Gabriel Garko: “Finalmente posso essere fragile”

28 Mar 2024
Gabriel Garko

Gli immancabili primi piani a petto nudo ci sono sempre. Così come una copiosa dose di melò. Tuttavia il Gabriel Garko che vedremo da stasera su Canale 5, nella serie tv “Se potessi dirti addio”, non è l’ennesimo maschio alfa in stile L’onore e il rispetto. Per la prima volta Garko si misura infatti con un personaggio spezzato, dal fascino dimesso, quasi trasandato: il “paziente 13”, ritrovato semivivo e senza memoria in un cantiere romano, e la cui vita si incrocia con quella della neuropsichiatra Elena (Anna Safroncik).

È ora che anche il melò promuova modelli alternativi al maschio alfa?

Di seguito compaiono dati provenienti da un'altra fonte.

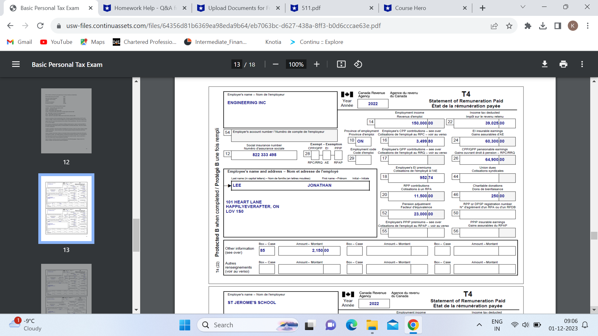The width and height of the screenshot is (598, 336).
Task: Zoom out of the PDF
Action: tap(275, 64)
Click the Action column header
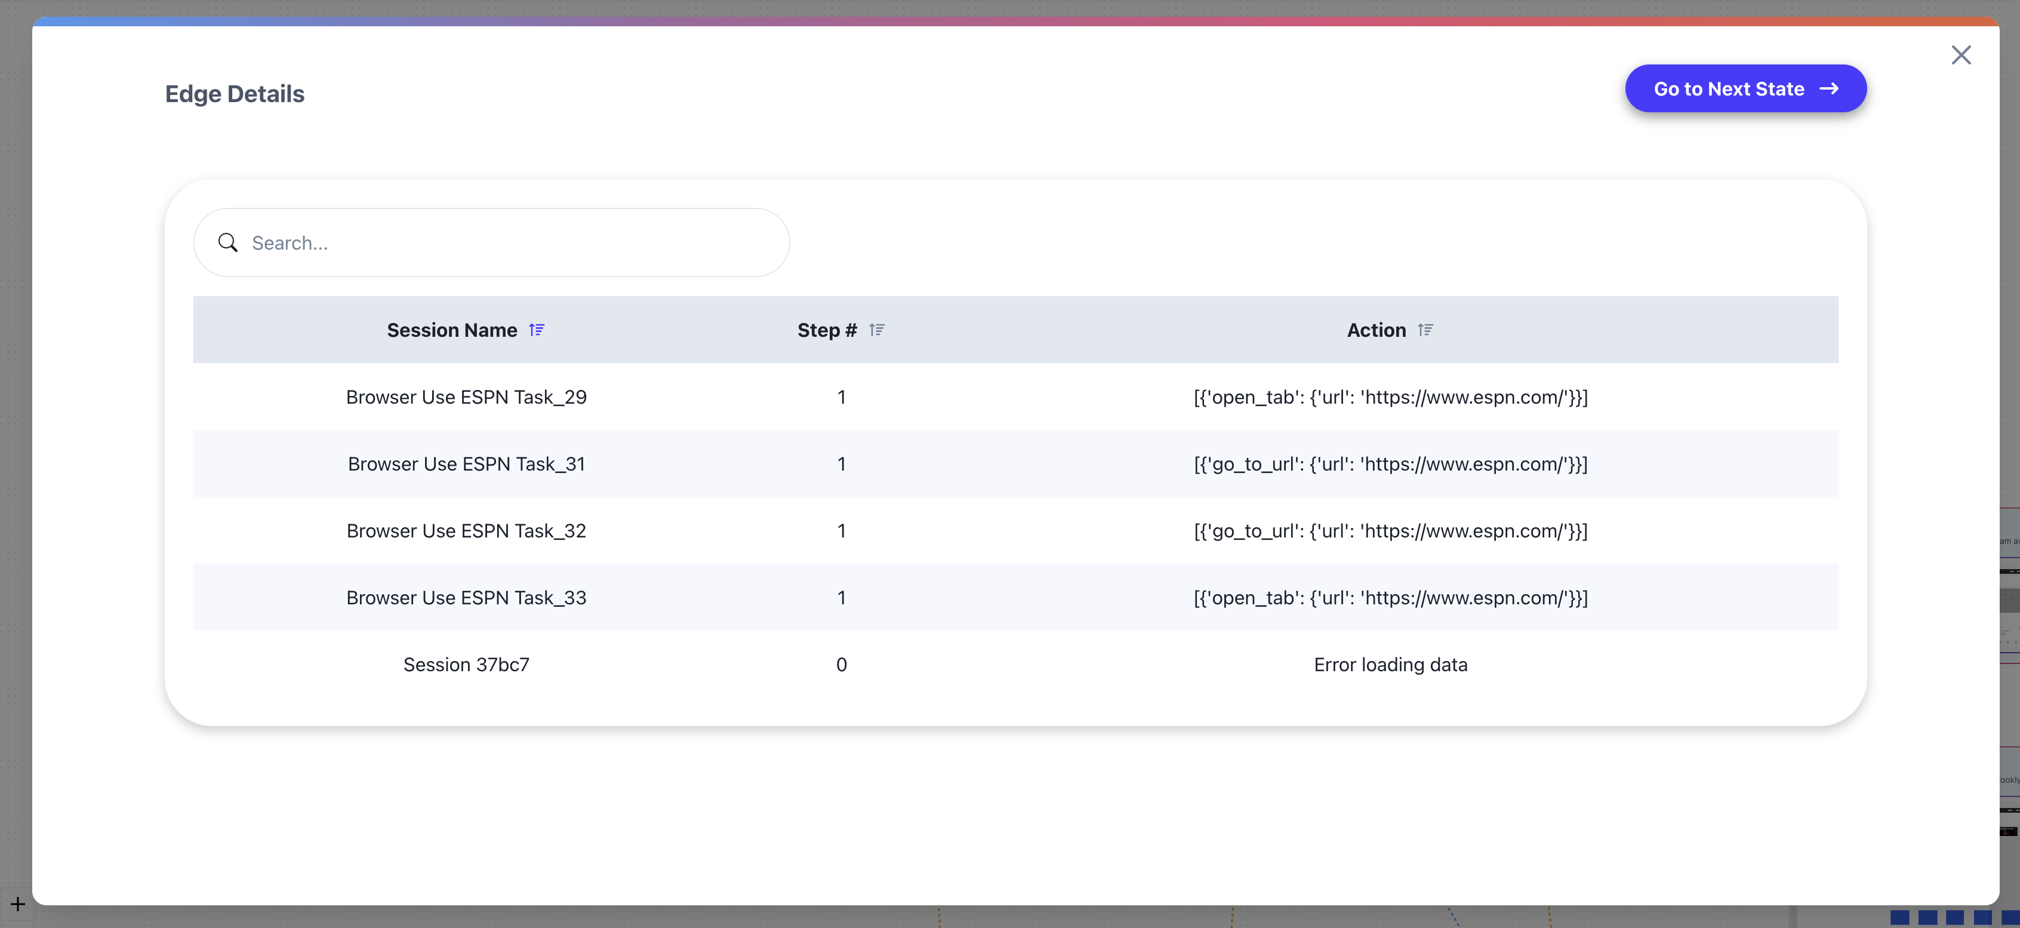Image resolution: width=2020 pixels, height=928 pixels. click(1376, 329)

«In passato ho sempre interpretato personaggi cattivi o molto sicuri di sé. Stavolta è diverso. Il protagonista di “Se potessi dirti addio” è un uomo fragile, insicuro, che non ricorda chi è e da dove viene. Questa amnesia lo destabilizza profondamente. Quindi sì, per certi versi è una svolta, ed è giusto che ci sia: un eroe, per essere tale un eroe, non deve per forza apparire forte e invincibile. Abbiamo cercato di proporre un modello più genuino anche dal punto di vista estetico».

In che senso?

«Ho rinunciato alla perfezione che caratterizza da sempre i miei eroi. Mi vedrete più dimesso che poi è esattamente come appaio nella vita reale. Quando mi alzo la mattina faccio una doccia, asciugo i capelli a caso, esco senza pettinarmi e mi vesto un po’ come capita. E sa una cosa? Sto meglio così che non quando sono tutto laccato».

Era dal 2017 che non andava in onda una sua serie tv: come mai?

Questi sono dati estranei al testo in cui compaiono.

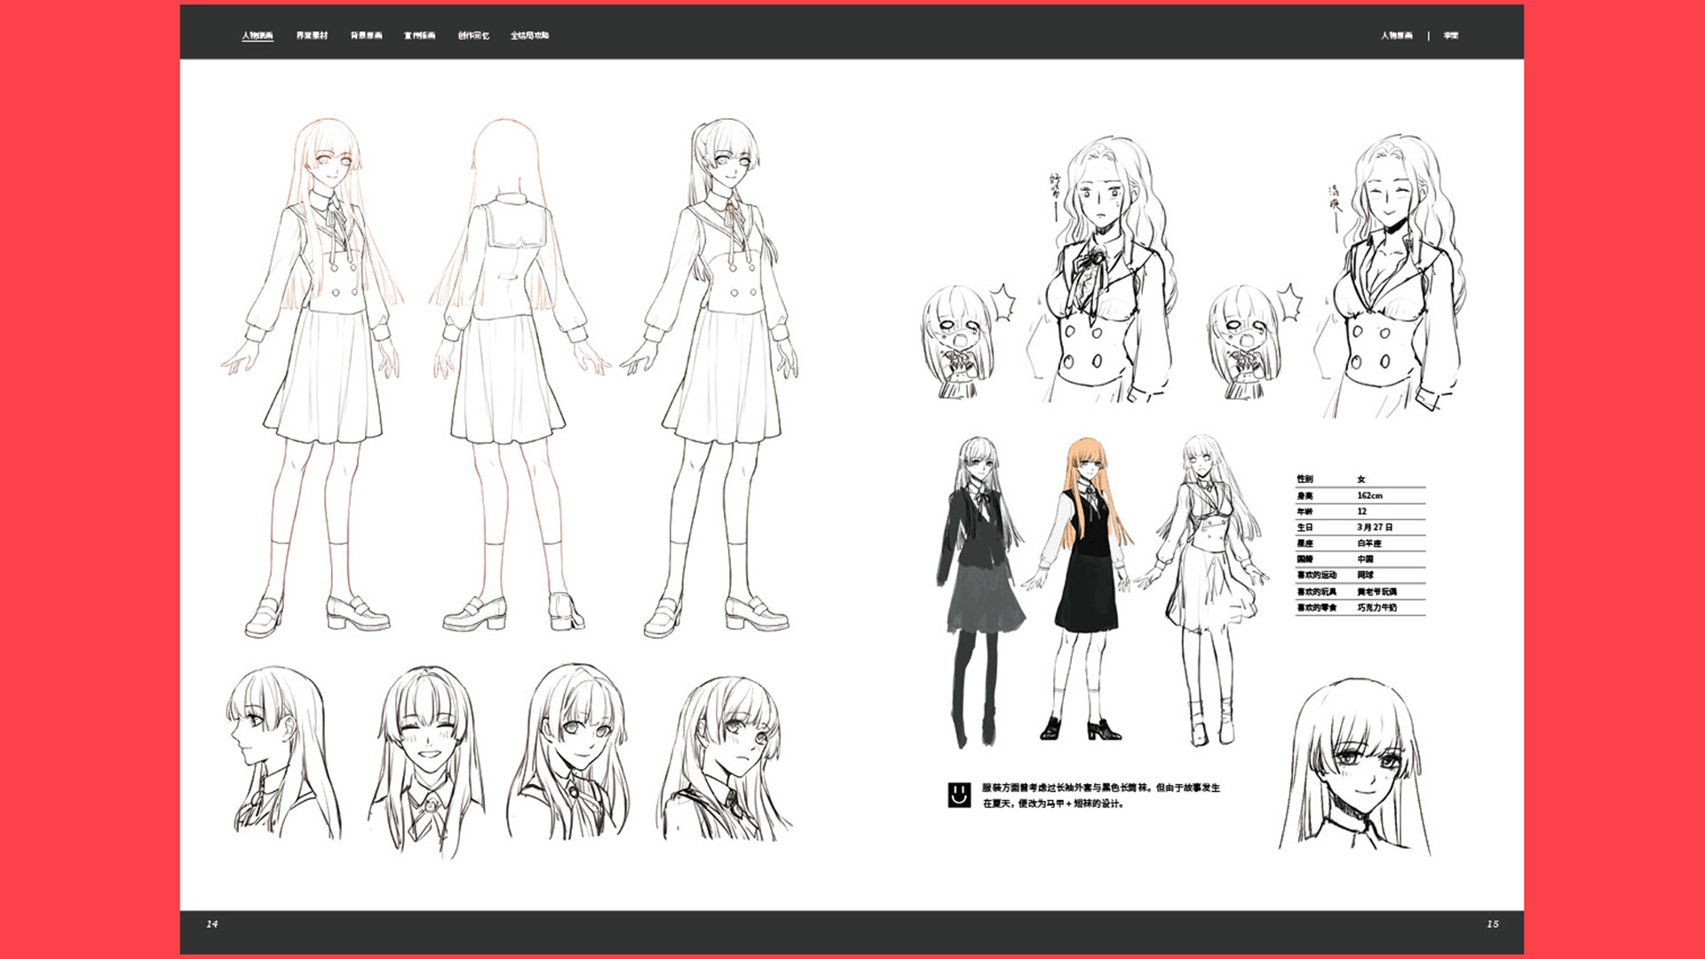Screen dimensions: 1705x959
Task: Open the 创作回忆 tab
Action: point(473,36)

«Avevo appena finito il Festival di Sanremo ed ero all’apice della popolarità: sentivo di essere tanto famoso, troppo famoso. E io ho il terrore degli eccessi. Così ho sentito che era importante fermarmi, per ritrovare me stesso e fare quattro conti».

Sei anni però sono tanti.

«Non mi ero dato una scadenza temporale. Onestamente non pensavo di stare fermo tutto questo tempo ma lo scoppio del Covid ha allungato la mia lontananza dal set».

Nel frattempo cosa ha ritrovato?

«La serenità. A un certo punto era scomparsa: andavo sempre di fretta, correvo di qua e di là, e alla fine ho perso di vista me stesso. Pensavo più a correre che non a riprendere fiato. Inoltre il successo mi aveva reso più solo. Così mi sono fermato, ho rimesso insieme un po’ di pezzi e ho fatto anche un po’ di pulizia: mi ero circondato di persone sbagliate, finendo in un calderone dove non sei più tu a tirare i fili della tua vita».

Si riferisce al caso Tarallo?

«È tutto un calderone...».

Nella scelta di fermarsi ha avuto un peso anche le dure critiche che riceveva dalla stampa?

«No, perché la carriera di un attore la fa il pubblico: non i giornalisti. Tra l’altro spesso si scrivono stroncature senza nemmeno vedere le fiction. Per esempio, quando nel 2000 feci Le fate ignoranti, tutti i giornali mi hanno osannato per poi, un secondo dopo, tornare a distruggermi. E sa perché? Perché il titolo seguente non era un film ma un prodotto tv nazionalpopolare… Ergo, andava stroncato per principio. Ma le ripeto: va bene così. Si va avanti se piaci al pubblico: è questo che conta».

Nel 2020 al Grande fratello Vip fece coming out: reazioni?

«È stata una scelta liberatoria: sto meglio di prima e il pubblico ha reagito benissimo».

Però in tv continuano a chiederle di interpretare il ruolo dello sciupafemmine etero.

«Da attore, cerco sempre di calarmi in ruoli più lontani possibile da me. Detto questo, non sceglierei mai un progetto a priori solo in base all’orientamento del personaggio: deve convincermi la storia, la sua qualità. Se ricevessi un copione allettante, accetterai quindi volentieri.

Non è quindi ancora arrivato sul suo tavolo?

«Per ora no. Il problema forse sta tutto qui: non so se le reti farebbero mai una serie tv d’amore arcobaleno».

Adesso è tornato per restare o si tratta di un’apparizione fugace?

«Dovrete sopportarmi ancora a lungo! Finchè avrò le forze voglio continuare a recitare».